Astonishingly, the Sats company fielded several casts for all their productions during their six days in London. On 8th July the cast of The Golden Cockerel was top standard. Petr Melentiev (The Astrologer, in this staging evidently the Diaghilev figure) tackled the high tessitura of his tenor-altino part with extra-ordinary ease. Full mark is also due to coloratura soprano Olesya Titenko (Queen of Shemakha) who made her difficult vocal part dramatically credible. (It was unfortunate that, on her first entry, her pitching and that of the pizzicato string accompaniment were not entirely in agreement.) I can only praise all other singers, in particular Alexander Tsilinko (King Dodon), Natalia Eliseeva (Amalfa) and Zarina Samadova (The Golden Cockerel). But credit is also due to Sergey Petrishchev (Prince Guidon), Denis Boldov (Prince Afron) and Nikolay Petrenko (General Polkan). Among the excellent dancers it was Pavel Okunev (The Golden Cockerel) who grabbed my attention the most. His high, energetic but graceful jumps would have put any cockerel to shame. (Two days later Okunev excelled as the downtrodden rag-doll Petrushka as well as the heroic Polovtsian.) Oleg Fomin had the difficult task of miming/dancing the role of the old Tsar with some virtuoso virile steps; he delivered on both fronts. Natalia Savelieva (Queen of Shemakha) was graceful as a ballet dancer but also appropriately seductive as the Queen of the story.

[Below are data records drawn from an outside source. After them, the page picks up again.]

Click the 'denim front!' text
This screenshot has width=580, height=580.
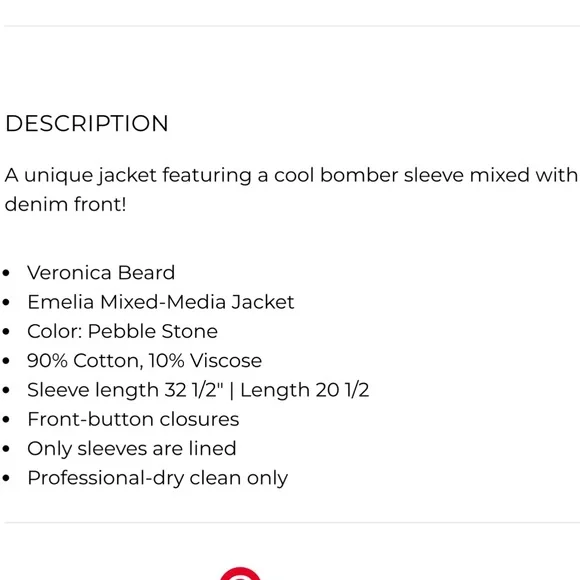click(65, 204)
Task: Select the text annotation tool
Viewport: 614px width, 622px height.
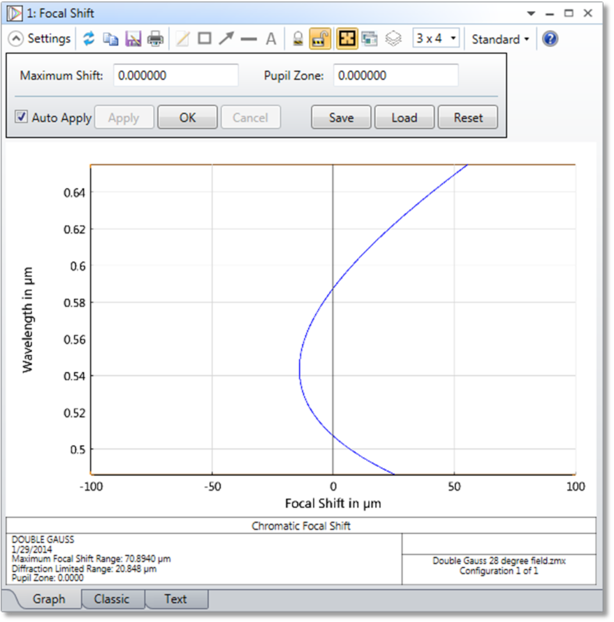Action: tap(270, 39)
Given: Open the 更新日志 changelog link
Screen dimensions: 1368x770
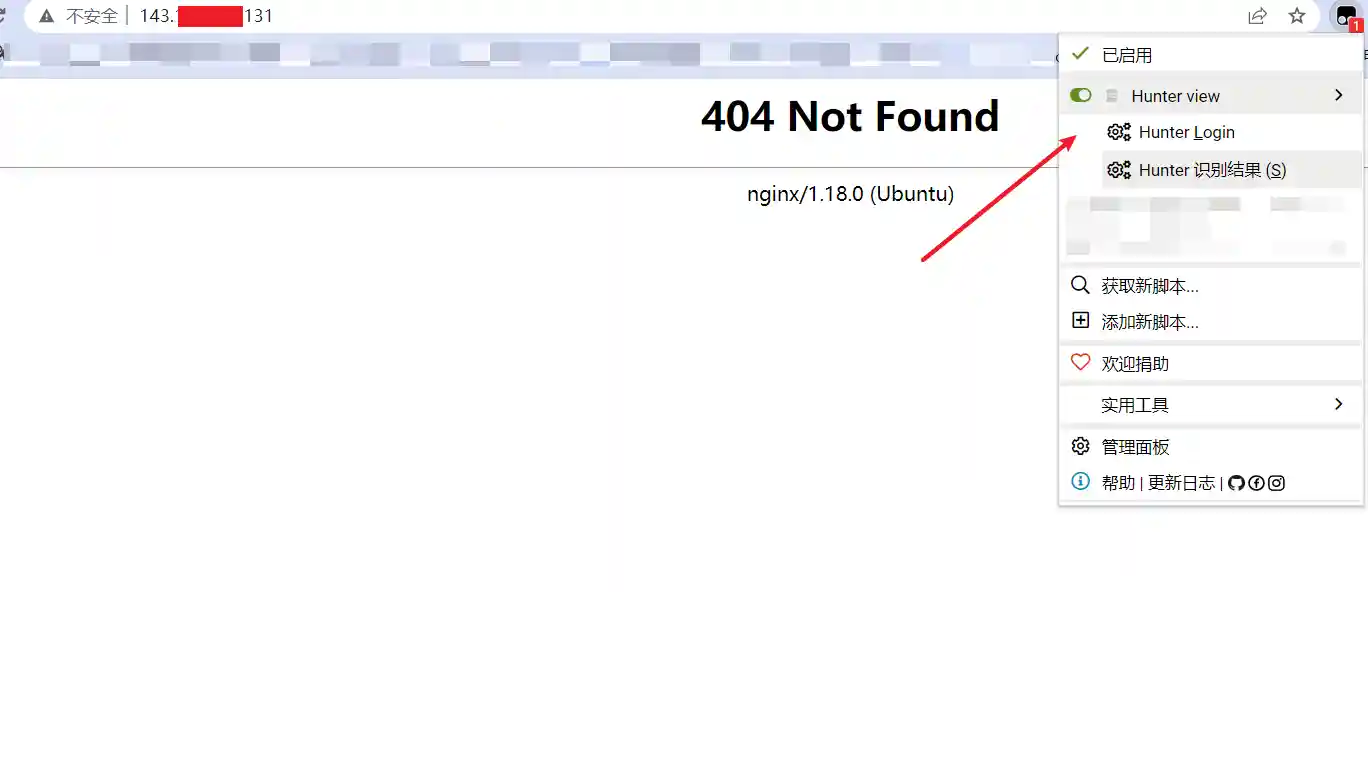Looking at the screenshot, I should point(1181,483).
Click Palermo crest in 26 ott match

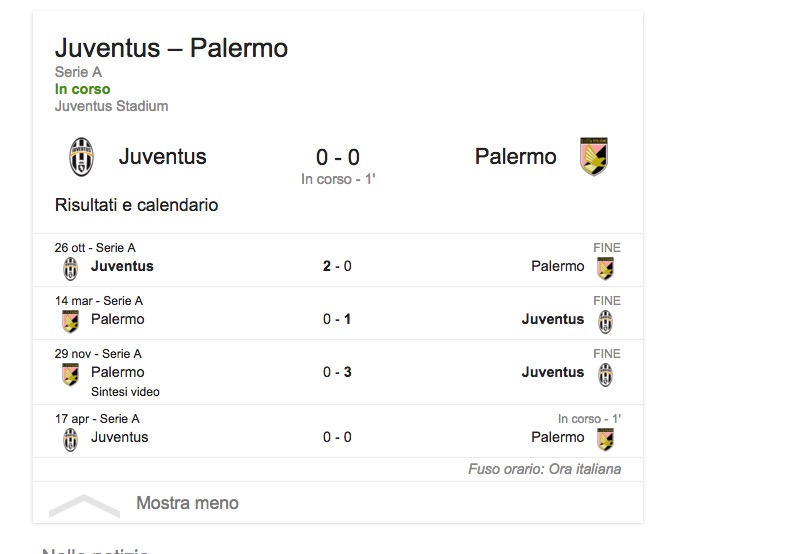coord(605,268)
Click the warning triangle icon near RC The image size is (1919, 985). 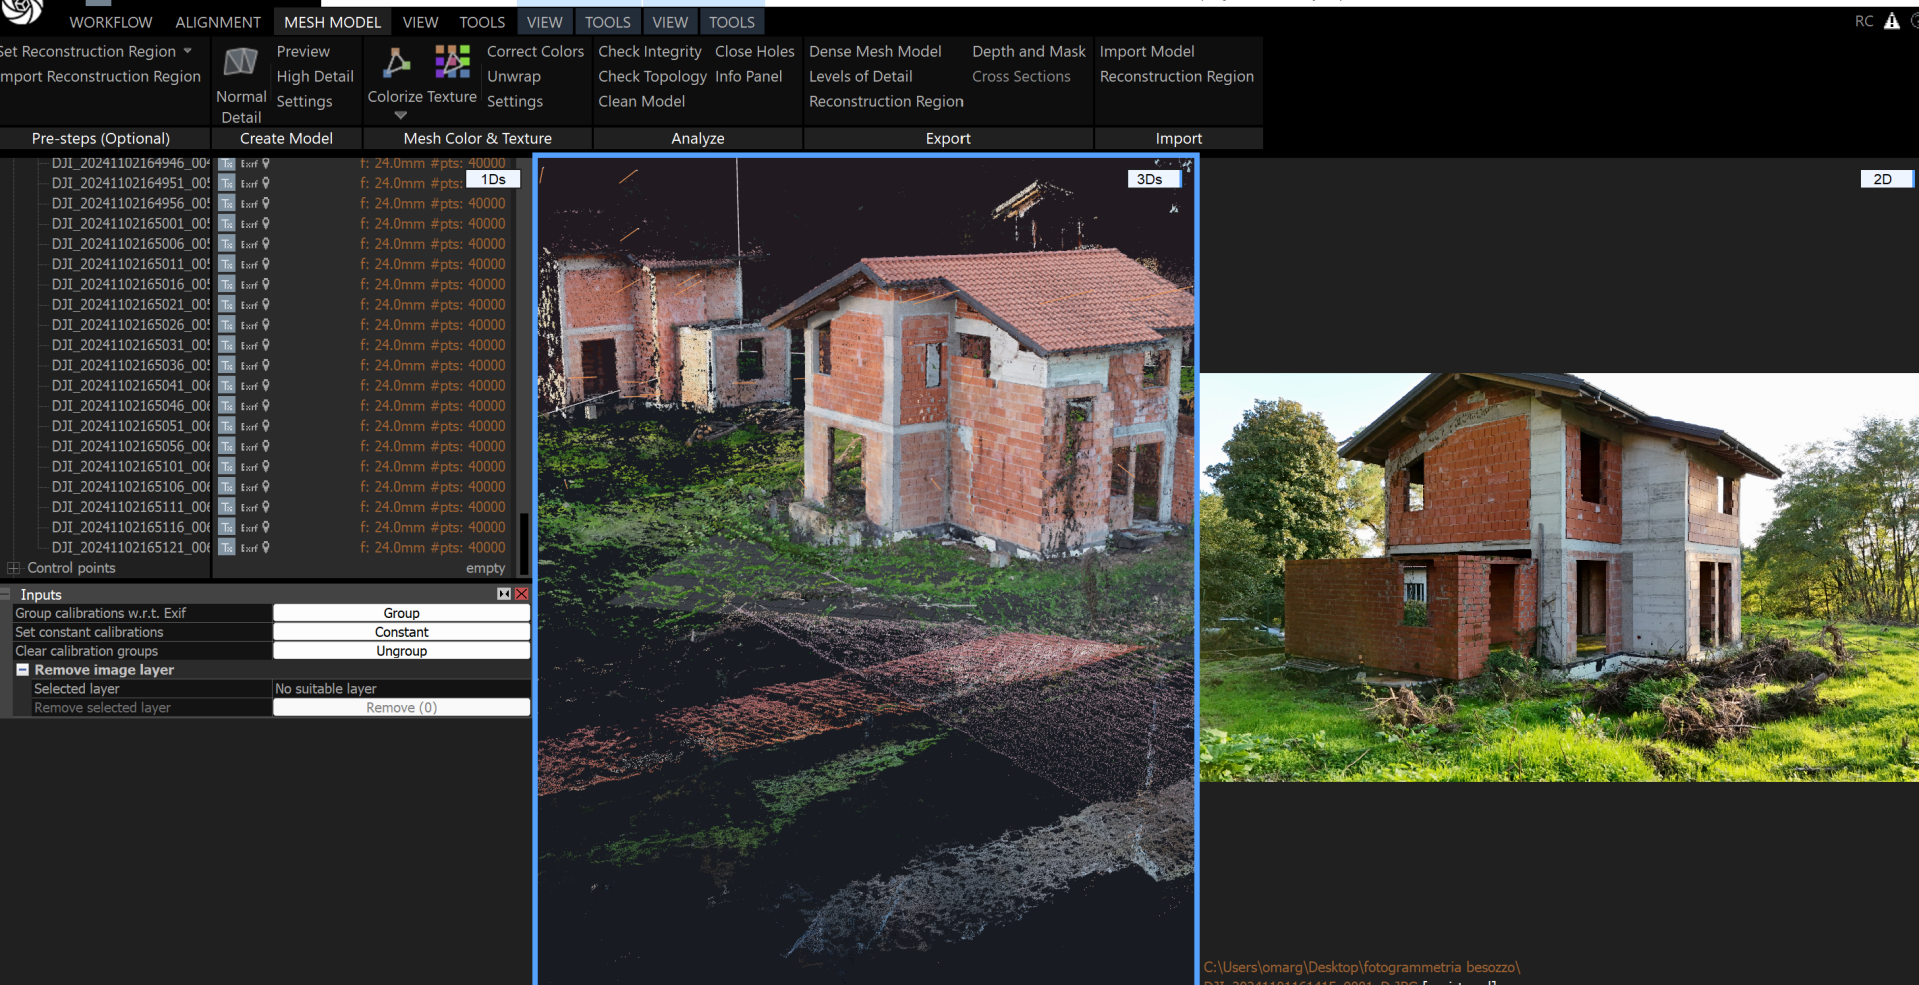point(1891,21)
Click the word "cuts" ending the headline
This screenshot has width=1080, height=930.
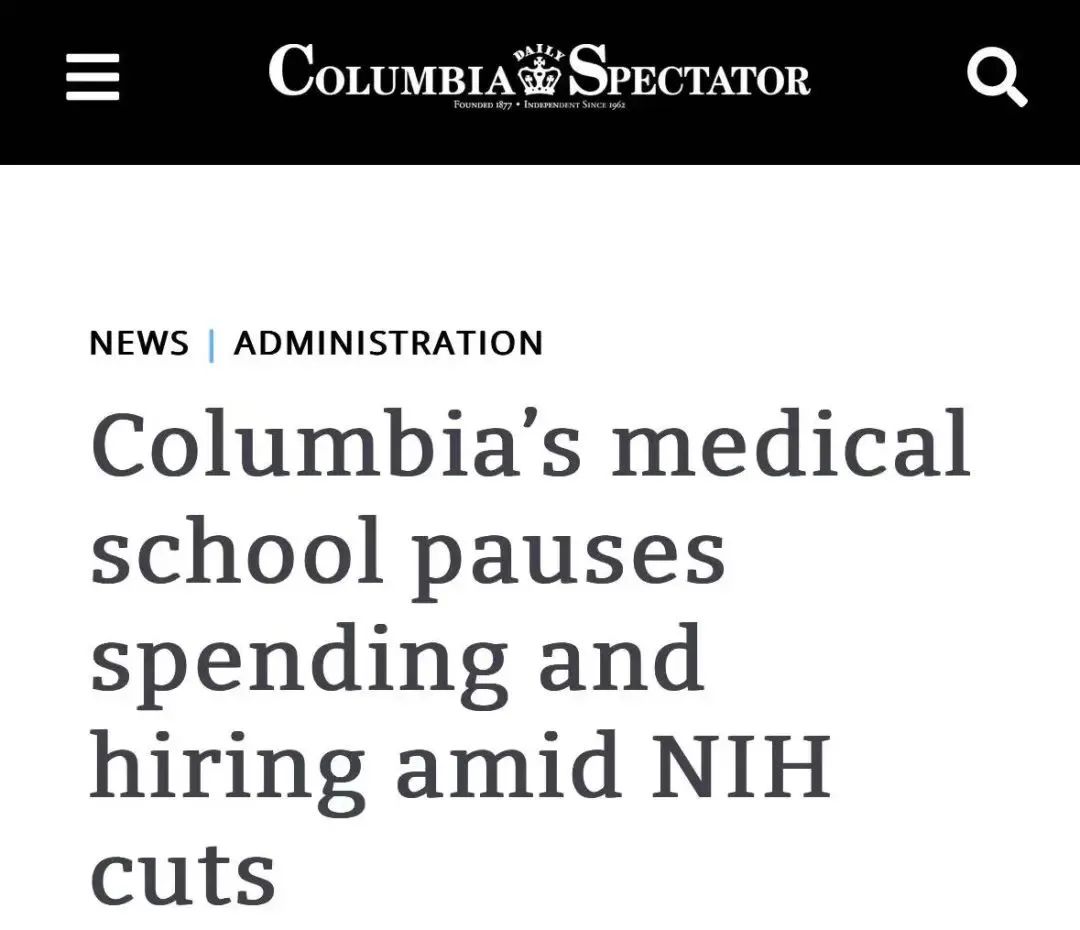tap(183, 875)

The orchestra on this occasion fielded slightly reduced strings (ten first violins, eight second violins, six violas, five cellos and two basses) nevertheless with all other instruments (including harp, wind, brass and percussion) as specified by the composer. They were musical and strong, no doubt thanks to their conductor Alevtina Ioffe. Her full control was admirable (and provided another excellent example of ladies more than equal to the task).
Ioffe was also in charge for the ballet evening (11th July) consisting of three original Fokine choreographies. The Polovtsian Dances (from Borodin’s opera Prince Igor) was the most powerful imaginable. The final minutes with the strong, focused sound of the chorus (standing in the dress circle stage boxes) and the mesmerising virtuosity of the dancers made me understand why Napoleon, Hitler or anybody else have been unable to conquer Russia. On stage we saw the spirit of Russia at its best, delivered with a high artistic standard.